On the foreign front, Kenyatta faced another challenge: Western countries were imposing travel restrictions on their nationals from visiting Kenya, citing rising terrorism incidents. Kenyatta would criticise that labelling, arguing all these countries had also been attacked and that terrorism has no home.
Behind the scenes, Kenyatta is said to have deployed diplomats with rich networks to convince allies in the West to seek cooperation rather than blanket condemnation on terrorism.

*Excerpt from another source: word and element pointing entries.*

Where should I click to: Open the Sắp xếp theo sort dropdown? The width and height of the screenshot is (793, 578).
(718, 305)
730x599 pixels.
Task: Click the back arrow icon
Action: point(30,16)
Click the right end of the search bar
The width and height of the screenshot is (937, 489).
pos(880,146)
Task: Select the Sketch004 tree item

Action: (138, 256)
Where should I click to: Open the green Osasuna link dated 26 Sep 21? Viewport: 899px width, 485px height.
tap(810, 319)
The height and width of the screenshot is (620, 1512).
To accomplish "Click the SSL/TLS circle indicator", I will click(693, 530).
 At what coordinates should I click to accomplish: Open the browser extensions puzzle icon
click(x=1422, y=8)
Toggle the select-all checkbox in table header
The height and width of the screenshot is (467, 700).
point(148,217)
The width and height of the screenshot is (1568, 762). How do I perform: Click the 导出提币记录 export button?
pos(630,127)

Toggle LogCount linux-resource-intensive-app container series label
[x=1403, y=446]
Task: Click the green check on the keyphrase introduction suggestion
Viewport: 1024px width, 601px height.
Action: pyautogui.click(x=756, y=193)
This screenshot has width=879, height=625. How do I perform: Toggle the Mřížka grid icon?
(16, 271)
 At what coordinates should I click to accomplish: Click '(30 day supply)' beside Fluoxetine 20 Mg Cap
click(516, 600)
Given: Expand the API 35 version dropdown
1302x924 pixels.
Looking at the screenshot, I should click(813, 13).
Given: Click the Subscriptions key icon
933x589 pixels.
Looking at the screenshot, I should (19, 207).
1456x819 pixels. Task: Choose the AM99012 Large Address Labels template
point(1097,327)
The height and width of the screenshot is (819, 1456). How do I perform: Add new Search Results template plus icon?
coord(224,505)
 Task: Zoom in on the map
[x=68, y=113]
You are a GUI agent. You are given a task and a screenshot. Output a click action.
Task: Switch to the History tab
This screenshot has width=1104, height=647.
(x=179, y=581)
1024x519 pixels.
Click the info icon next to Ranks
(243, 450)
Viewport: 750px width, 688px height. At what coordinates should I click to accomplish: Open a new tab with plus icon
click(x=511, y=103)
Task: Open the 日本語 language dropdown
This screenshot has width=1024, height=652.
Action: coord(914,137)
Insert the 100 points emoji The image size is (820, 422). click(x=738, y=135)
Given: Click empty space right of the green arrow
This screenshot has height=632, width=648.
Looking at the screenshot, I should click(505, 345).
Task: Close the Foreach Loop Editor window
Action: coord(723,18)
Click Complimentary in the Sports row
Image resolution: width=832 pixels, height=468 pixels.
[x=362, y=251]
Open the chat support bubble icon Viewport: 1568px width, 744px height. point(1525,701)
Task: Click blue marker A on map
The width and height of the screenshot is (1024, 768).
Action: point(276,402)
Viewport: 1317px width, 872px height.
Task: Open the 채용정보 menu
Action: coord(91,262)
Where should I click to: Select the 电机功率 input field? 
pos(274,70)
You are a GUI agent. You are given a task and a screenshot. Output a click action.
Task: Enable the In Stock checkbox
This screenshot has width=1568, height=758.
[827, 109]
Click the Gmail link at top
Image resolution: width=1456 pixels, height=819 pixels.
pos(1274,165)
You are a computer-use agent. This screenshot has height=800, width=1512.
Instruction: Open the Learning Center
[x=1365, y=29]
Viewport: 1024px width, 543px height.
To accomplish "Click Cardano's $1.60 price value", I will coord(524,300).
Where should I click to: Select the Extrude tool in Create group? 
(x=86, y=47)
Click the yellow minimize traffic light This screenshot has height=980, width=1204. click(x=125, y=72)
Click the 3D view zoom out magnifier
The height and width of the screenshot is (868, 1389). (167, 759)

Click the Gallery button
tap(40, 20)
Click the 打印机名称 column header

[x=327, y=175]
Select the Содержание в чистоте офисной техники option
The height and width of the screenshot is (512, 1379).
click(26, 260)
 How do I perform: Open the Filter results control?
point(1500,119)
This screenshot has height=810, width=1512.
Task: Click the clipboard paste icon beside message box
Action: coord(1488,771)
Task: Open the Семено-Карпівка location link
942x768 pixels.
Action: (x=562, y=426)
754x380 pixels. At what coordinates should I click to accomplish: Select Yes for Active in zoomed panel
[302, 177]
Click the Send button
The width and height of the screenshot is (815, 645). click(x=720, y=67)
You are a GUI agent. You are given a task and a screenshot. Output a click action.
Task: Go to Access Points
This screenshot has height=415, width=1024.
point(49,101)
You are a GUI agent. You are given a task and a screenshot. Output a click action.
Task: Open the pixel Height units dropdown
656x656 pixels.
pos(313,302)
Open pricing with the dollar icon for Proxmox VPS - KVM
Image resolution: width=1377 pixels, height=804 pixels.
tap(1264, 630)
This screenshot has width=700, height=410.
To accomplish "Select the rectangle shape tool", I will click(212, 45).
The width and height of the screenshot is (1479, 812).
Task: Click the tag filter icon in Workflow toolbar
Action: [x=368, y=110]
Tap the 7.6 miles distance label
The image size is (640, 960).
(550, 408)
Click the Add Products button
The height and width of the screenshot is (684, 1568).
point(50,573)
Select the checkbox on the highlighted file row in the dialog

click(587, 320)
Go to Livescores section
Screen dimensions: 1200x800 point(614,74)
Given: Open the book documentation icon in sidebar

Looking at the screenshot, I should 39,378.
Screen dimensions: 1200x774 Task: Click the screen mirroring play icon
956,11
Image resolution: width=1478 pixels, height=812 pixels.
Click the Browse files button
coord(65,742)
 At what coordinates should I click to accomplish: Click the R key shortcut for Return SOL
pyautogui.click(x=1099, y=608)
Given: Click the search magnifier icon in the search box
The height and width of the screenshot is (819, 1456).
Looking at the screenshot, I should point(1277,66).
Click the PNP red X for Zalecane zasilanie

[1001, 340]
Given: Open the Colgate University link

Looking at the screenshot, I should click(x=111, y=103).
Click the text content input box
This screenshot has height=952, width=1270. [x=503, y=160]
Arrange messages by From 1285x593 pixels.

“The administration deployed the networks of its key ambassadors such as Catherine Mwangi (served at AU during ICC crisis, now High Commissioner to South Africa), Lazarus Amayo (then High Commissioner to the UK, now ambassador to the US), Dr Martin Kimani (then head of programmes against violent extremism, now permanent rep to the UN), and Manoah Esipisu (a former spokesman at the Commonwealth Secretariat, and later State House) as high commissioner to the UK.
“These are very polished people who worked with the Ministry in Nairobi, which has been headed by women all through.”
Officials at the Ministry of Foreign Affairs admit they initially struggled to counter the continual advisories from the US and the UK. They say the situation improved shortly after US President Barack Obama visited Nairobi in 2015, the first contact with the US leadership since the Carson warning.
World leaders began loosening up, having realised Kenyatta could be useful.
His diplomats, however, say he chose causes that were less controversial. They cite education, which has global appeal, and one which he has co-hosted discussions with UK Prime Minister Boris Johnson. They also cite the climate change campaign, which he has championed. They also say he chose peace and security as an existential issue for Kenya.
Kenyatta had, by this week, made 158 official trips abroad.